**Provided information**
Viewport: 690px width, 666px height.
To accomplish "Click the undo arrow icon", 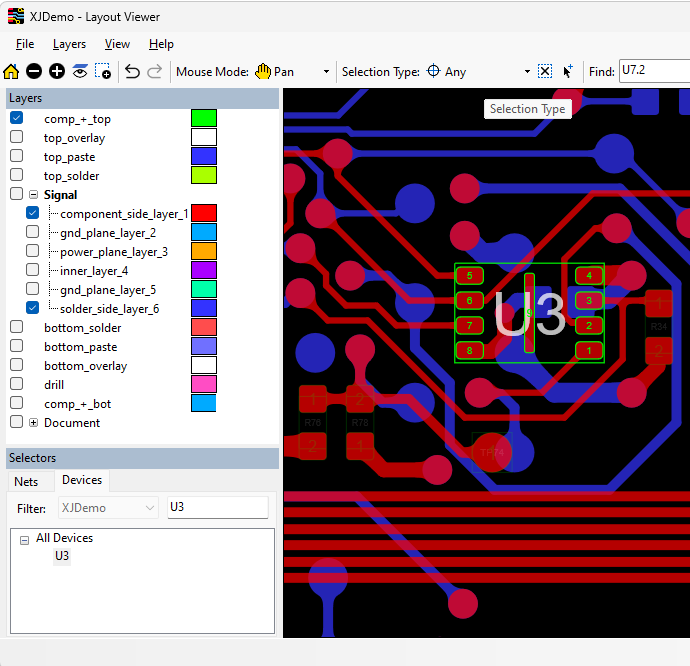I will pyautogui.click(x=132, y=71).
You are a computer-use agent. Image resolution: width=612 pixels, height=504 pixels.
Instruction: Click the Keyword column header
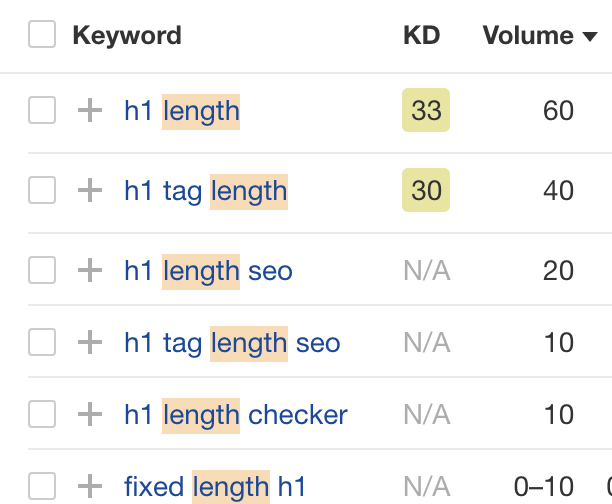[127, 36]
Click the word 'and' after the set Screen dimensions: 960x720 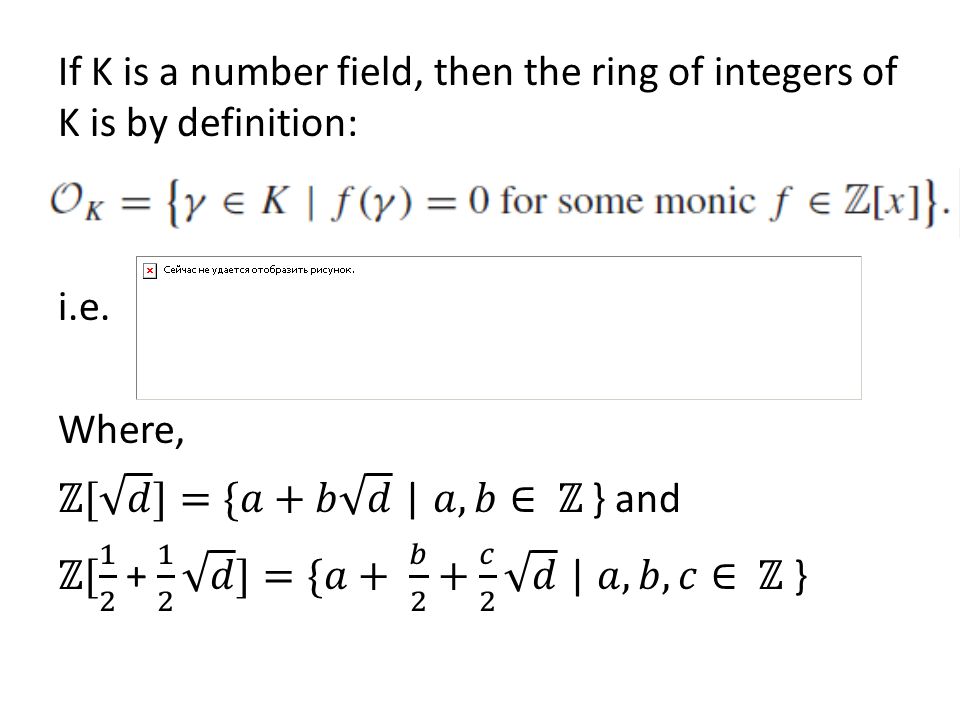pos(647,498)
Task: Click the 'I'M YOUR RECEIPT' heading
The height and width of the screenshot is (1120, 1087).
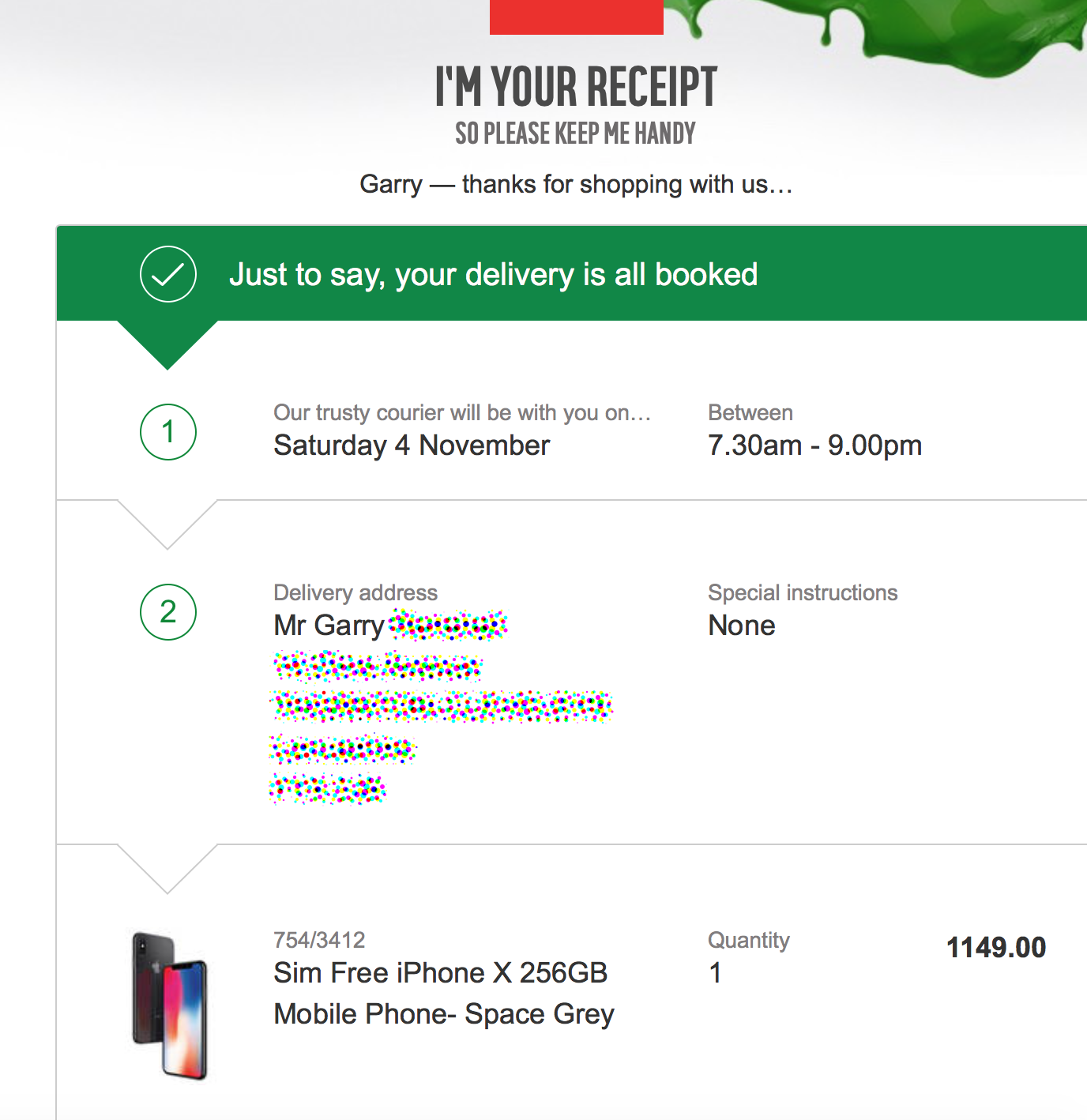Action: click(577, 86)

**Instructions to follow**
Leave every picture out and write out exactly the lines from the line with "The height and" through the last line of the material.

**The completed task**
The height and width of the screenshot is (1120, 1087).
Action: click(577, 86)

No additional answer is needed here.